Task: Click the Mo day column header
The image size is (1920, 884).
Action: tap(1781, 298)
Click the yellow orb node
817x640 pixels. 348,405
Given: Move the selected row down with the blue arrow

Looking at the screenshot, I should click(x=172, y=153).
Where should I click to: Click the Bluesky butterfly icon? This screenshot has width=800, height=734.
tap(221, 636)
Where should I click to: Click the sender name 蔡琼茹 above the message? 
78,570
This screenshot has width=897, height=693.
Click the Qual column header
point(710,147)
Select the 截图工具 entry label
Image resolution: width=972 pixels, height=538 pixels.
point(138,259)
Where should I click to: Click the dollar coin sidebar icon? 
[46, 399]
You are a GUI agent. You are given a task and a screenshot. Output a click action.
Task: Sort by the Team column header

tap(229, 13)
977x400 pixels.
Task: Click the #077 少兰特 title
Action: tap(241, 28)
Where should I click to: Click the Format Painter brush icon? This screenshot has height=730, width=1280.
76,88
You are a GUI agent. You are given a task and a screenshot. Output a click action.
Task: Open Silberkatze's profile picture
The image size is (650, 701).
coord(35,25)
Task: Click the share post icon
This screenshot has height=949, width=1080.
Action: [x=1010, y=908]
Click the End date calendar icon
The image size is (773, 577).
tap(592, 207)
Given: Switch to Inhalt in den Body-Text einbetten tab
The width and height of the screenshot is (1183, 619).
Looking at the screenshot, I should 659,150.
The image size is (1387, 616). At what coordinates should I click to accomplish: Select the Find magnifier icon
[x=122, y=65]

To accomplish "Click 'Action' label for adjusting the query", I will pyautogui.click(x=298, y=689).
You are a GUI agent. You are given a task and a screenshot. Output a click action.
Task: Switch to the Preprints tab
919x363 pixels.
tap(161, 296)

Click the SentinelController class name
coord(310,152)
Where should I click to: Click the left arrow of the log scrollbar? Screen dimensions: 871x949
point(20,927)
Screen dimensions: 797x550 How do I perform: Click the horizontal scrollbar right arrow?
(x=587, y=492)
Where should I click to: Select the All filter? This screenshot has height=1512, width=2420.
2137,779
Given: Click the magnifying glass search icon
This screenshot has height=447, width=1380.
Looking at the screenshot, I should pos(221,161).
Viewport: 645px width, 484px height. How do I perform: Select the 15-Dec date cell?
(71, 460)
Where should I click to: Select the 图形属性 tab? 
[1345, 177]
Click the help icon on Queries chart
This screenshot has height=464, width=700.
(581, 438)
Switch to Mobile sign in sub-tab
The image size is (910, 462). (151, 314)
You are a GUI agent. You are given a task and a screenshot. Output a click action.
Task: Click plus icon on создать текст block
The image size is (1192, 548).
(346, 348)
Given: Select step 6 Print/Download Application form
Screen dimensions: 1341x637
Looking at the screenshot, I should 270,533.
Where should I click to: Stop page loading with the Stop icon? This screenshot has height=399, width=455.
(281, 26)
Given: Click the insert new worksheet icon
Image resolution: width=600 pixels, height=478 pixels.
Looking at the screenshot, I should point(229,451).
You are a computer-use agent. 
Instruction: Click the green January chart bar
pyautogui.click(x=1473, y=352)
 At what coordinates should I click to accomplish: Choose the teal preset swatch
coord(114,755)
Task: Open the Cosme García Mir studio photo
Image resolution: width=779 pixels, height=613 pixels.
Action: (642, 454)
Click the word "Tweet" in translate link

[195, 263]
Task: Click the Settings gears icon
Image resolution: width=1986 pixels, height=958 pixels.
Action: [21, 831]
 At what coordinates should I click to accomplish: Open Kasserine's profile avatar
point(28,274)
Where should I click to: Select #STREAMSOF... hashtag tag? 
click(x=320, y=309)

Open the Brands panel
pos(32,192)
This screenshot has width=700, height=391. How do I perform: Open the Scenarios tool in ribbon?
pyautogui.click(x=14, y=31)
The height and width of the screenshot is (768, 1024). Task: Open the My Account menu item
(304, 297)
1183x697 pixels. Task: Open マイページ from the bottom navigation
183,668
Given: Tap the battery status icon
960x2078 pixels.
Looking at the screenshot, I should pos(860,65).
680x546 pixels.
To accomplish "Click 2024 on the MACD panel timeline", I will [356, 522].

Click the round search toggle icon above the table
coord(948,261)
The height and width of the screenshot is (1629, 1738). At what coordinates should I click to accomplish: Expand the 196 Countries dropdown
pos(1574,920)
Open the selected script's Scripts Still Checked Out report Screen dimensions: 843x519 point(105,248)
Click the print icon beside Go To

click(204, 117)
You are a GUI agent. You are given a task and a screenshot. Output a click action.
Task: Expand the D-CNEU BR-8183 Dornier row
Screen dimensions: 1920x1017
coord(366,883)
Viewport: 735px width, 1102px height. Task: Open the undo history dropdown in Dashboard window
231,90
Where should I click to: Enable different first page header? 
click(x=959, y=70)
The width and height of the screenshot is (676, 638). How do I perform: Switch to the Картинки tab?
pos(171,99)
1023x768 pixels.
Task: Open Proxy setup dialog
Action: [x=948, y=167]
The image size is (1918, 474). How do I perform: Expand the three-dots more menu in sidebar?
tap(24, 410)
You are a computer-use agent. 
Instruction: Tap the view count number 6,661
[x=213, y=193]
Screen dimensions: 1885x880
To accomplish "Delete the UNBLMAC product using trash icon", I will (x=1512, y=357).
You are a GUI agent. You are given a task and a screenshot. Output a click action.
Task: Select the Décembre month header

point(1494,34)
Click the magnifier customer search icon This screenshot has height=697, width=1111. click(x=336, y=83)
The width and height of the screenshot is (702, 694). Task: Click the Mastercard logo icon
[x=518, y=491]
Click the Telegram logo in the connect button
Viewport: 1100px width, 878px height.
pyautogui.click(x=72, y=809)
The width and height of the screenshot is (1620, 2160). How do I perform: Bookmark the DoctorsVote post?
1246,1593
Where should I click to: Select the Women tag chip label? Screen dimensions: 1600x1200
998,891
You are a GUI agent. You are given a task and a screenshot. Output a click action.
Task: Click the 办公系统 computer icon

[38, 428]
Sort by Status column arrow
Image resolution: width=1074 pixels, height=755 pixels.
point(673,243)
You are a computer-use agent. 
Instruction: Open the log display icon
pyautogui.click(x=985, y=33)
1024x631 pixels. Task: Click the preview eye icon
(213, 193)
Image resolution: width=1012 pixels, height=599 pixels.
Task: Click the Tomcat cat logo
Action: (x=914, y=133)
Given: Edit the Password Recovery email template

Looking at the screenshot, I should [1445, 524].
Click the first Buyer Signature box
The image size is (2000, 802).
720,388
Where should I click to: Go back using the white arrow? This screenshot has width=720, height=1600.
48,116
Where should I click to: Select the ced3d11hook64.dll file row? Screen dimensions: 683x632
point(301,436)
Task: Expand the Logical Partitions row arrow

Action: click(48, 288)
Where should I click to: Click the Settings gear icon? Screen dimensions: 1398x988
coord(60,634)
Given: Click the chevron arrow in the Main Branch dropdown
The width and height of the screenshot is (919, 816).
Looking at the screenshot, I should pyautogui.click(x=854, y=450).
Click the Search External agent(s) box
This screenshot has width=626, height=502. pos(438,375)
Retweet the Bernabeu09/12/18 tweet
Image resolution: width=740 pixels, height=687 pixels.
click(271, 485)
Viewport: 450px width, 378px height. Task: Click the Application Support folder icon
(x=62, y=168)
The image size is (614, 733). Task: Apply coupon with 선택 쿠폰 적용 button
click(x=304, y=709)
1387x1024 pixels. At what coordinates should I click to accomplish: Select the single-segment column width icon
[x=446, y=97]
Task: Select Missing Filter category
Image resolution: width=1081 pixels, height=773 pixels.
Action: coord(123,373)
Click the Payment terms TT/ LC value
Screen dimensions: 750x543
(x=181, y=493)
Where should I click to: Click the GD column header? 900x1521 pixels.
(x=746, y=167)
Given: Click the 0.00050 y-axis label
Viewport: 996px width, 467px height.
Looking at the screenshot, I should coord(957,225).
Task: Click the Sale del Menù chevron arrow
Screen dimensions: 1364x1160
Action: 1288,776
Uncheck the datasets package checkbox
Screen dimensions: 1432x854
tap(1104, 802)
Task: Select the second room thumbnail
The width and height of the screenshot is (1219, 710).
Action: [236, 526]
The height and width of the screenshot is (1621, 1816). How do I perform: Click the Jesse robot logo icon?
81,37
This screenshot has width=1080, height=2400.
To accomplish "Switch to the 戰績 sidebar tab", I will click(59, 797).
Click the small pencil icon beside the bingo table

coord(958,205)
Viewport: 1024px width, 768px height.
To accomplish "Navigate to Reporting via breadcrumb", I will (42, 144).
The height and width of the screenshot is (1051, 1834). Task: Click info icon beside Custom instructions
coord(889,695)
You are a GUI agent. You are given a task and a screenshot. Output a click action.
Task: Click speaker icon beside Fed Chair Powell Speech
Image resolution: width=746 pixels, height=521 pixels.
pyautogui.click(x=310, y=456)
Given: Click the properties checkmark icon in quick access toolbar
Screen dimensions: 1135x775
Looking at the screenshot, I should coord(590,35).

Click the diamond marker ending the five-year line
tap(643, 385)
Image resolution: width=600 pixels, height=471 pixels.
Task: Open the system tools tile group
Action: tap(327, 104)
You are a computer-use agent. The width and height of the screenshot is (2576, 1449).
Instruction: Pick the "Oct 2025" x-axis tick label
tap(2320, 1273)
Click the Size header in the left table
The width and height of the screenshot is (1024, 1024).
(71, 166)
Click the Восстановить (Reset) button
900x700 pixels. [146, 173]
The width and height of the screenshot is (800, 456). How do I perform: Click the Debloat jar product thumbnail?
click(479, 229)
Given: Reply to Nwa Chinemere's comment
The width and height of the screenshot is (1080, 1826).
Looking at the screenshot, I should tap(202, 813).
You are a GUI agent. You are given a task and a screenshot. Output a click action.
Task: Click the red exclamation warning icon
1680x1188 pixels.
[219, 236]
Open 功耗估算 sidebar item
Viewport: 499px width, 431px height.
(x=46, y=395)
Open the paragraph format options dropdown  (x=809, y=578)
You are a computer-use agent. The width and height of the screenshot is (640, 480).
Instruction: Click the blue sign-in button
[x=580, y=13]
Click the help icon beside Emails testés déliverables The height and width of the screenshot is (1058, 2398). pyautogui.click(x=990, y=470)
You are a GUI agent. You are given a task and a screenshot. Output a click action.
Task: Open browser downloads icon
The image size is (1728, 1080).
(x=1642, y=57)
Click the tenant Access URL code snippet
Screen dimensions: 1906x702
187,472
* * *
- TASK
Give back exactly the lines above, from the line containing "Viewport: 450px width, 378px" through the line containing "This screenshot has width=1080, height=2400.", with both end lines and nothing more.

- SOLUTION BELOW
Viewport: 450px width, 378px height. Task: Click the Application Support folder icon
(x=62, y=168)
The image size is (614, 733). Task: Apply coupon with 선택 쿠폰 적용 button
click(x=304, y=709)
1387x1024 pixels. At what coordinates should I click to accomplish: Select the single-segment column width icon
[x=446, y=97]
Task: Select Missing Filter category
Image resolution: width=1081 pixels, height=773 pixels.
Action: coord(123,373)
Click the Payment terms TT/ LC value
Screen dimensions: 750x543
(x=181, y=493)
Where should I click to: Click the GD column header? 900x1521 pixels.
(x=746, y=167)
Given: Click the 0.00050 y-axis label
Viewport: 996px width, 467px height.
Looking at the screenshot, I should coord(957,225).
Task: Click the Sale del Menù chevron arrow
Screen dimensions: 1364x1160
Action: 1288,776
Uncheck the datasets package checkbox
Screen dimensions: 1432x854
tap(1104, 802)
Task: Select the second room thumbnail
The width and height of the screenshot is (1219, 710).
Action: [236, 526]
The height and width of the screenshot is (1621, 1816). How do I perform: Click the Jesse robot logo icon?
81,37
This screenshot has width=1080, height=2400.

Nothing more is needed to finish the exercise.